Records for processing:
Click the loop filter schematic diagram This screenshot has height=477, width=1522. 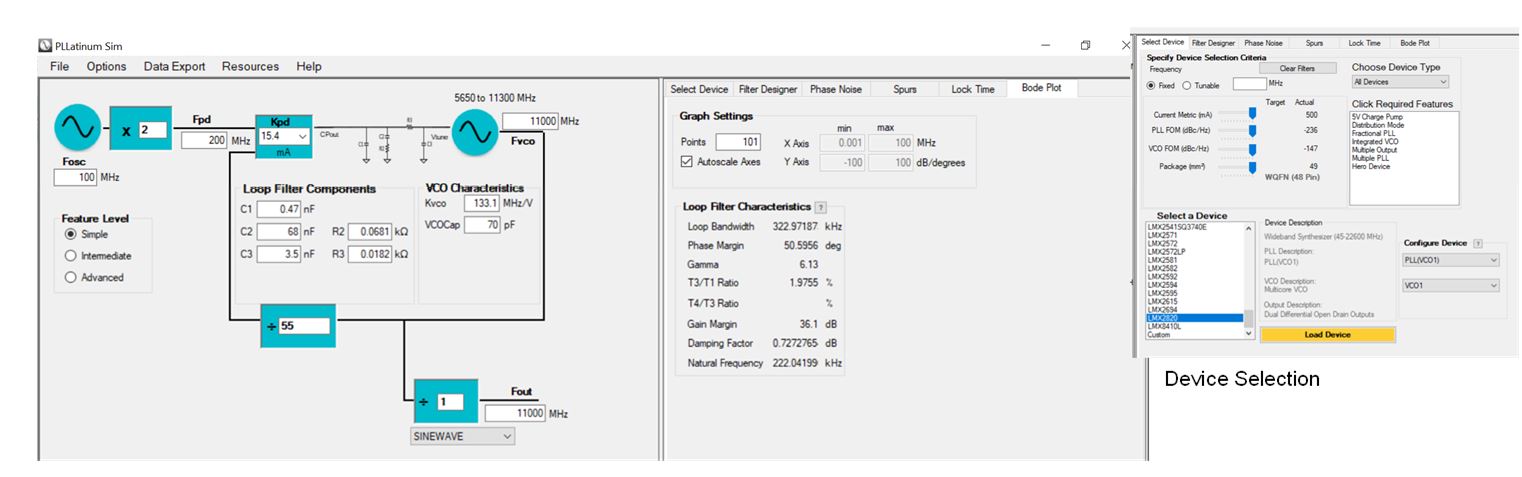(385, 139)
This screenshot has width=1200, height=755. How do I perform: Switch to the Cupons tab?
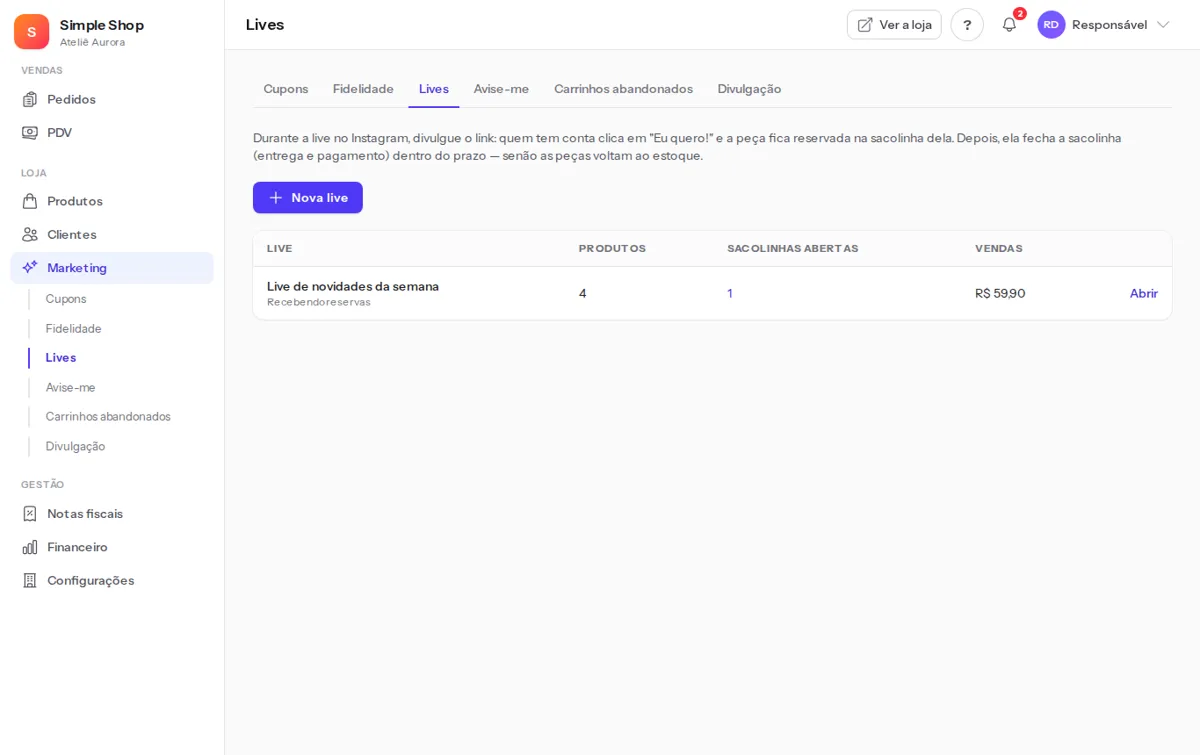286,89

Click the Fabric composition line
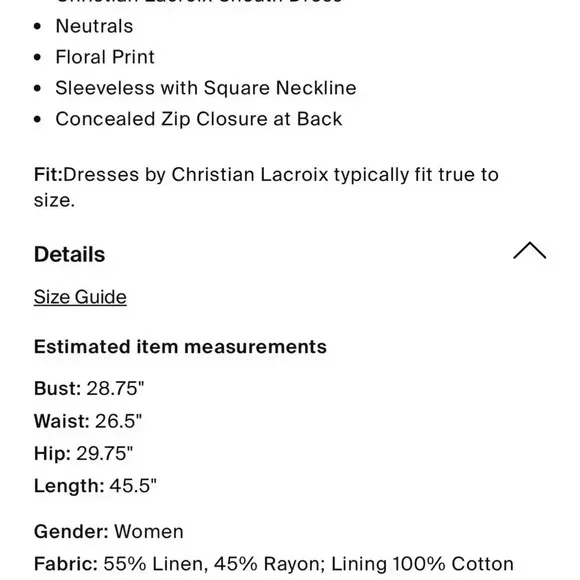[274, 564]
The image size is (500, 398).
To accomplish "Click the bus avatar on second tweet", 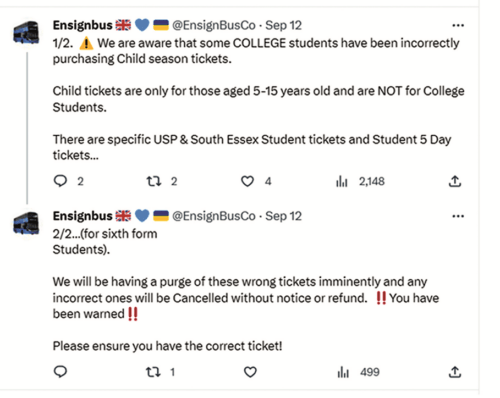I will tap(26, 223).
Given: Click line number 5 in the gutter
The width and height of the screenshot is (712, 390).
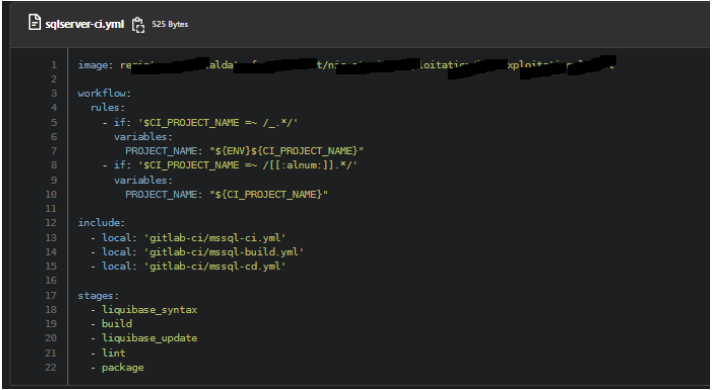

Task goal: Reproduce the records from the line containing "Given: Click line number 5 in the gutter" through the end of the records, leaving the pictures out of your answer.

Worked answer:
Given: Click line number 5 in the gutter
The width and height of the screenshot is (712, 390).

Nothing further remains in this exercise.